### EXERCISE GOAL
Restate the following entries exactly. Keep the pictures out.

### MATERIAL PROVIDED
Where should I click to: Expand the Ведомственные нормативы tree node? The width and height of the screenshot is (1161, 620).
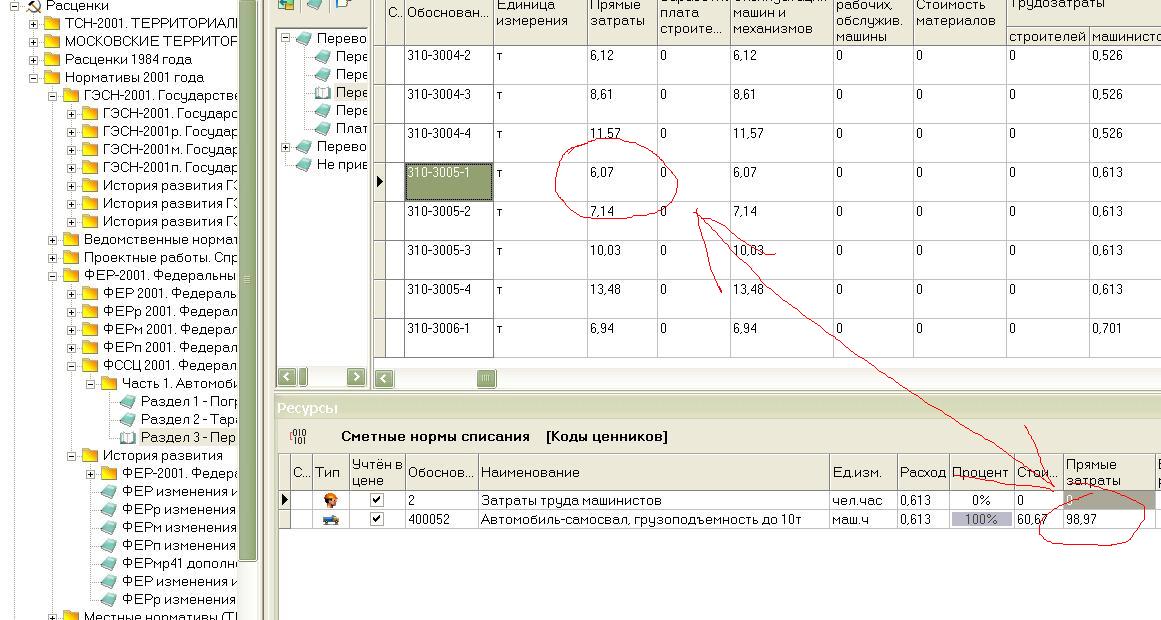[52, 239]
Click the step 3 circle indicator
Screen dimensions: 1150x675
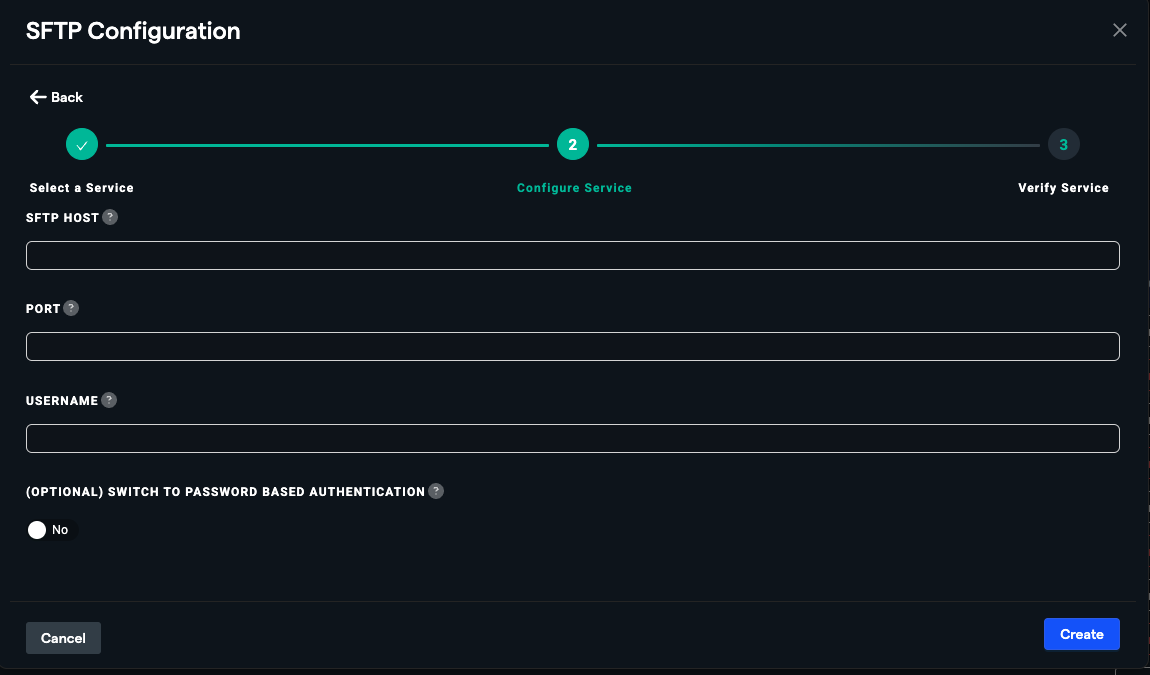click(x=1063, y=145)
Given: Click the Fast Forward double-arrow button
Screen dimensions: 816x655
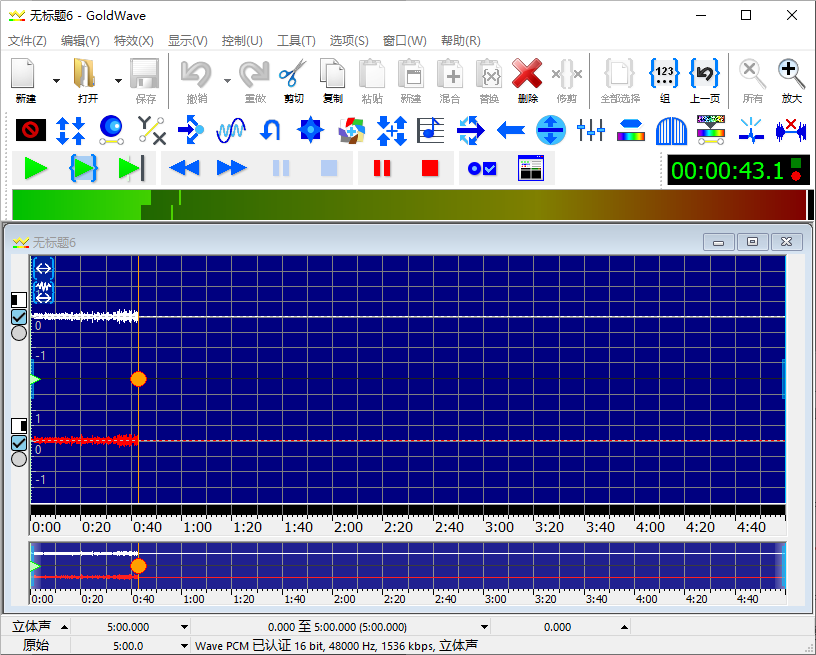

### EXPECTED OUTPUT
Where should I click to: Expand the Ведомственные нормативы tree node? The width and height of the screenshot is (1161, 620).
[52, 239]
Click the step 3 circle indicator
Screen dimensions: 1150x675
click(x=1063, y=145)
Given: Click the Fast Forward double-arrow button
Screen dimensions: 816x655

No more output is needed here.